TWU nutrition students showcase innovative food products
May 13, 2019 - DENTON - A semester of hard work and experiential learning recently came to a close for senior undergraduate Nutrition students at Texas Woman’s. Adjunct Professor James Adams guided his Food Product Development class through creating new products from beginning to launch, with creative and delicious results.
Adams worked for the Campbell Soup Company for more than a decade before joining Tyson Foods in 2004, where he served as an executive for more than 40 years. Today, Adams brings valuable insight into the workings of the industry into his courses.
“That’s an experience most people coming out of school don’t have,” Adams said. “These students will have the upper hand in getting a job after graduation.”
Students had the freedom to choose any product not already on the market or a highly differentiated version of existing products. The one requirement: the food must be clean label, meaning all ingredients are real, sustainable and listed on the package.
Products included vegan pizza with a quinoa crust, flavored buns to reduce the need for condiments and protein iced coffee. One group went through nine prototypes before finding the perfect formula for microwavable elote bowls targeting college students, branded Cinco Elote Bowls.
“I feel the project as a whole made me a stronger person, built leadership skills, time management and overall communication skills,” says Hayat M. Samod, team leader for Cinco Elote Bowls.
Each team also created extensive business plans along with their products, including:
- A marketing plan with branded packaging and product expansion opportunities
- A Hazard Analysis and Critical Control Points (HAACP) analysis and food safety evaluation while in production and packaging/storage
- Large-scale production process development in a factory or industrial food facility
- Cost evaluations to produce each product and set a retail price
- A Detailed nutritional analysis and creation of a nutrition label for packaging
Another group created baked hummus style pita chips using chickpeas, branded Chick Pita. Chick Pita included both sweet and savory flavor chips cut into rhombus shapes to reduce dough waste.

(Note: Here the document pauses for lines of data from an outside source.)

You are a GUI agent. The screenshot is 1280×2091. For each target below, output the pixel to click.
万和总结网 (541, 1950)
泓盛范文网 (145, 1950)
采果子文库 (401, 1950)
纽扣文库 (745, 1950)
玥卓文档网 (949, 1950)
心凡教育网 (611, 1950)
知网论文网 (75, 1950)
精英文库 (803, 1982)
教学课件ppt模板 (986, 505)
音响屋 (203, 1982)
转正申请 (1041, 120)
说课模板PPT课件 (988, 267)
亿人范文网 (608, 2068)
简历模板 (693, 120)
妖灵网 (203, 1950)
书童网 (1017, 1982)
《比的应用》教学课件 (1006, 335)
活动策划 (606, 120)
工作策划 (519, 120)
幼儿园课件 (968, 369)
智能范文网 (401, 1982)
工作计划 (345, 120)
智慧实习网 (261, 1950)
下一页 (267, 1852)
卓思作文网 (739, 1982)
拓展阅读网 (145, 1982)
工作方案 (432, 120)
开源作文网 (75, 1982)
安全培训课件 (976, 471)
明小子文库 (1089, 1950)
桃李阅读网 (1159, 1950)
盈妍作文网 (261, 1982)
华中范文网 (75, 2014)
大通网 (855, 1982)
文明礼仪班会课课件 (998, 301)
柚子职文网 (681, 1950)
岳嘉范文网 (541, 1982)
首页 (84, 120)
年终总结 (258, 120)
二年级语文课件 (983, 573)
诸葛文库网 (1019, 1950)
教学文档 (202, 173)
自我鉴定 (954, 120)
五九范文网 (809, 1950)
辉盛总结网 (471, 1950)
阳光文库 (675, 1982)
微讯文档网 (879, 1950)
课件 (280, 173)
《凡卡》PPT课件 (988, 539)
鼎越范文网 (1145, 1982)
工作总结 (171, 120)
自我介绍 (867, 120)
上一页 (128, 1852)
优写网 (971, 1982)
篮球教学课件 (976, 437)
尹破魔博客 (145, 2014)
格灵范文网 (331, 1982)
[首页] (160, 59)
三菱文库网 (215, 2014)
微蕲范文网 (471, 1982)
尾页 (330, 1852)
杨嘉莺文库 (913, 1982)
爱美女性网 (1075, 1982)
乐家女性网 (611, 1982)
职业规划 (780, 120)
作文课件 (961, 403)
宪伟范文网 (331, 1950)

Katherine Besadesky, Shiraz Soltani, Huda Al-Someri and Angelene Collins created three flavors of smooth iced coffee with more than 20 grams of added protein per serving.
“This is an accumulation of an entire semester’s work, so it’s exciting and stressful, but we had fun with it,” says Besadesky. “Many of us hope to go into product development, so it’s exciting to have a project that merges business and culinology like this.”